Startup tips: 5 great tools for freelancers (and small businesses)

Monday, October 17th, 2011

What is a freelancer if not a small business? Just like small businesses, freelancers must engage in marketing, manage payables and receivables and other accounting tasks, perform HR functions, direct production, and plan strategy.

1. Planning and strategy. There are lots of great tools and apps out there that will help you to plan and execute great strategy for your freelance career or business, but the greatest tool you can use is knowledge. The Harvard Business Review is probably the leading publication for business and their an online journal contains thousands of articles nonbusiness theory, practice, and technique. The current issue of HBR includes articles which can provide great value to freelancers, such as “Stop Procrastinating…Now,” “Customer Loyalty in the Twitter Era,” and “he Secret to Dealing With Difficult People: It’s About You.”

2. Marketing. The single greatest marketing tool that a freelancers can use is standing directly in front of you: your clients. Happy customers talk, and when they talk about you or your business, the people they speak to listen. The typical freelancer will receive well over half of their new clients through word of mouth, and strong WOM builds business. Wikipedia defines it thus, “Customer relationship management (CRM) is a widely implemented strategy for managing a company’s interactions with customers, clients and sales prospects. It involves using technology to organize, automate, and synchronize business processes—principally sales activities, but also those for marketing, customer service, and technical support. Two great resources are  Salesforce and Zoho.com. These two online resources allow you to plan and manage marketing campaigns, manage lead generation, automate sales management, perform inventory and customer support functions, and analyze and visualize customer data.

3. Managing HR. The human resources manager is typically one of the most important (and feared) members of the corporate management team.
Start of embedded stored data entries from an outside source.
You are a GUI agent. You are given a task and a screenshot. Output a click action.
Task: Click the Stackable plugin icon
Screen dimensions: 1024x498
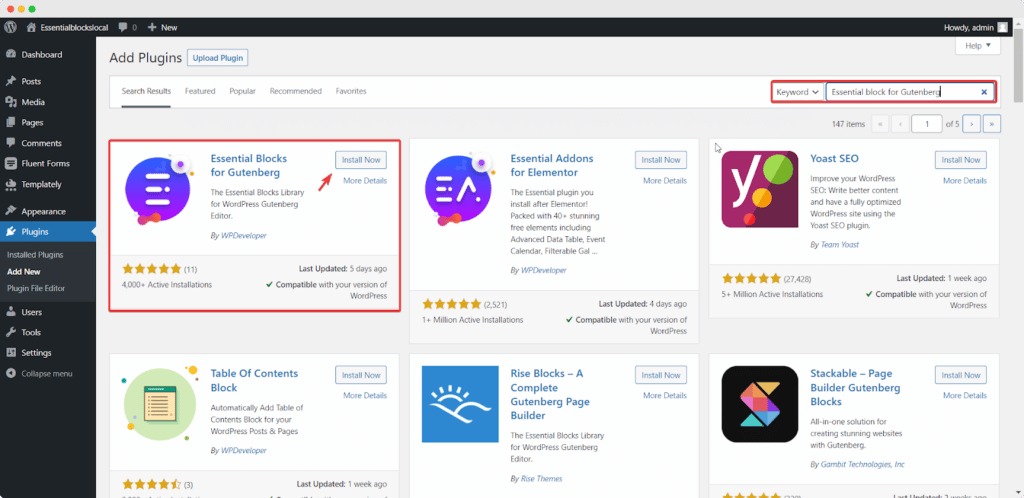[x=759, y=404]
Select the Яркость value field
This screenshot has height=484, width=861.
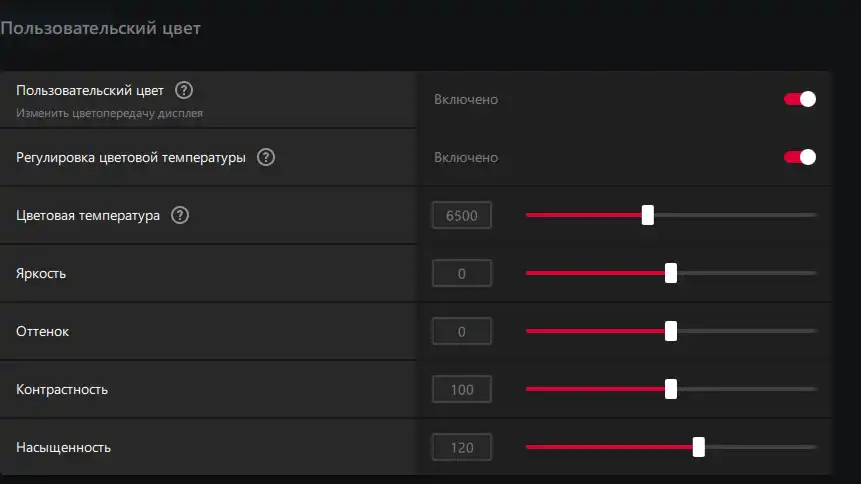[x=462, y=274]
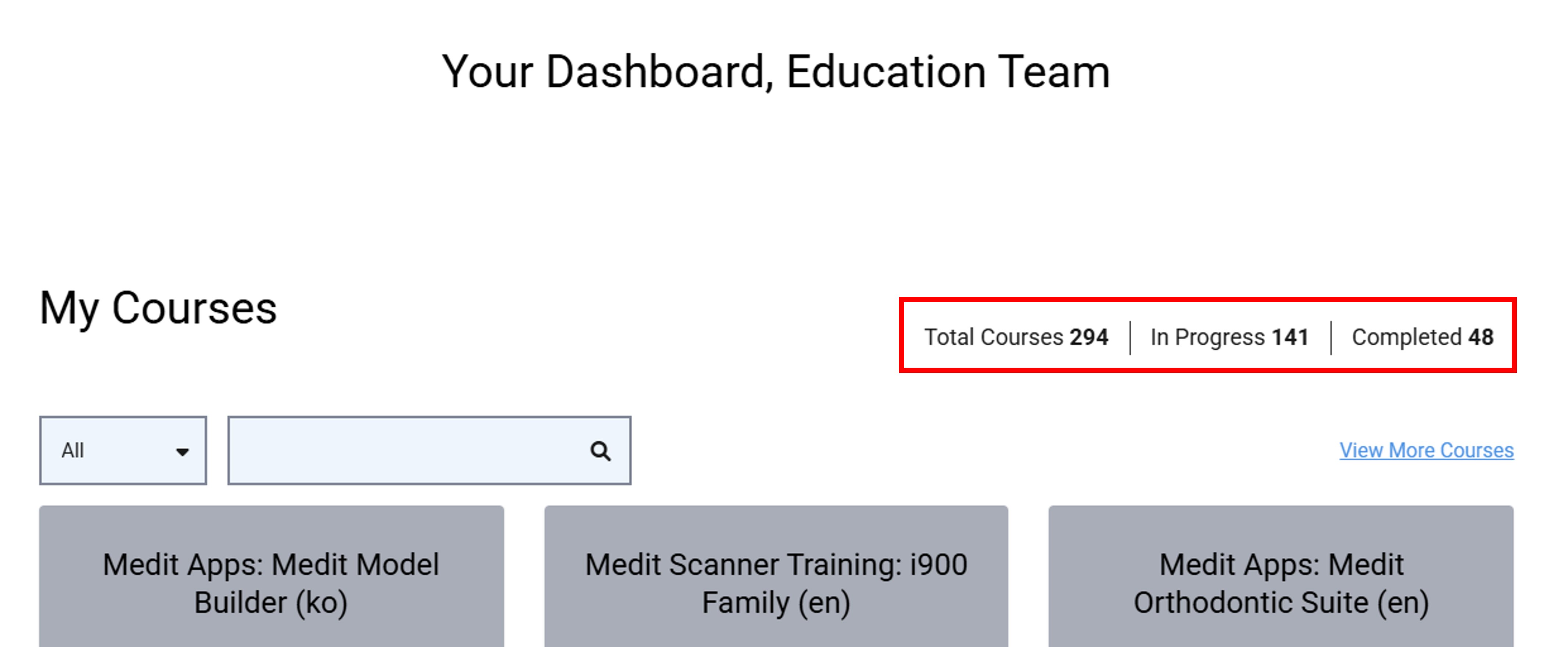Viewport: 1568px width, 647px height.
Task: Select the Completed 48 stat
Action: (1422, 337)
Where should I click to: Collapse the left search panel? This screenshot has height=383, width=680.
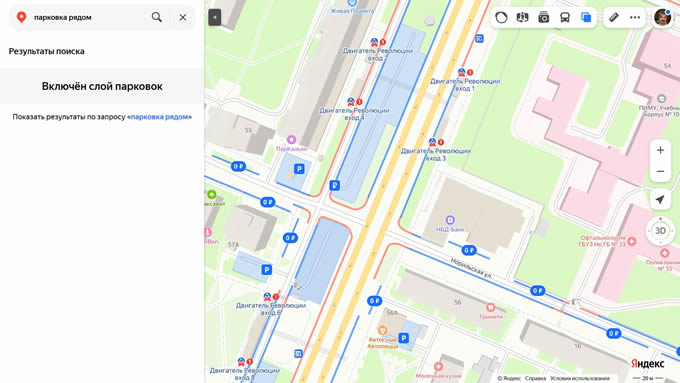coord(215,17)
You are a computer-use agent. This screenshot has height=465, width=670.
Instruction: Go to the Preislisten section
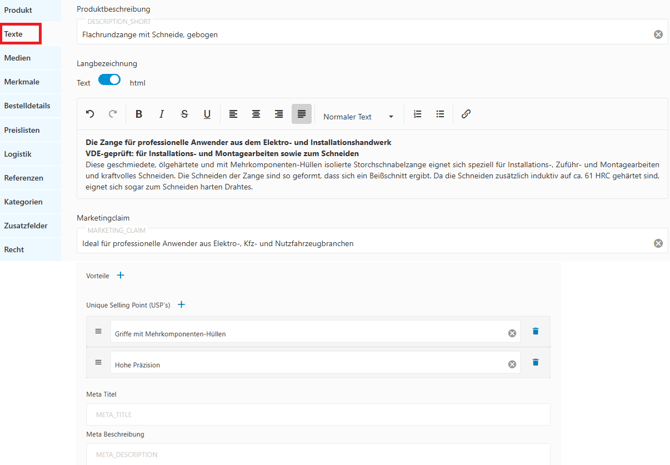point(22,130)
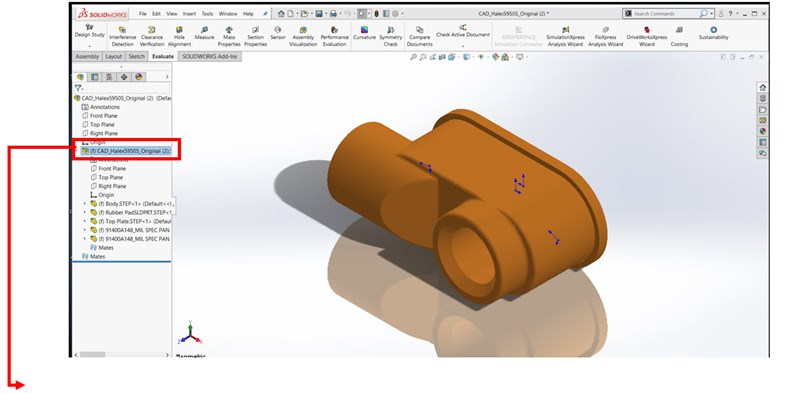Open the Compare Documents tool
Viewport: 800px width, 394px height.
click(419, 36)
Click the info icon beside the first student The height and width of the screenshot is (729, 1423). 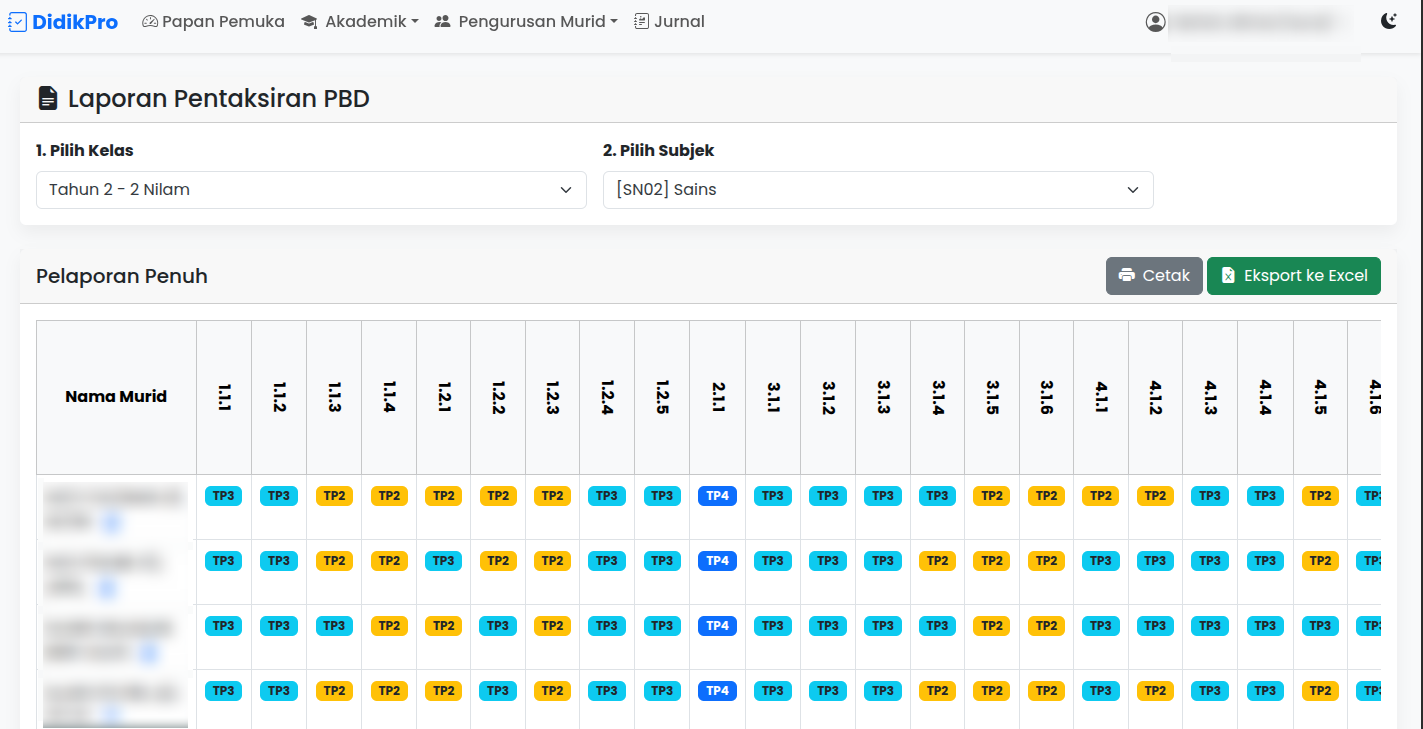111,521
They typically manage processes that touch every employee every day: payroll, health benefits, incentive programs, performance reviews, pension and retirement plans, and vacation policies. But freelancers do all of this on their own, and more. The Society for Human Resource Management (SHRM) is the world’s largest association devoted to human resource management. Their website  has a ton of resources for small businesses and freelancers, including articles, forms and templates, and user groups and forums, as well as information on other resources such as health care benefits, employee assistance programs, and retirement plans.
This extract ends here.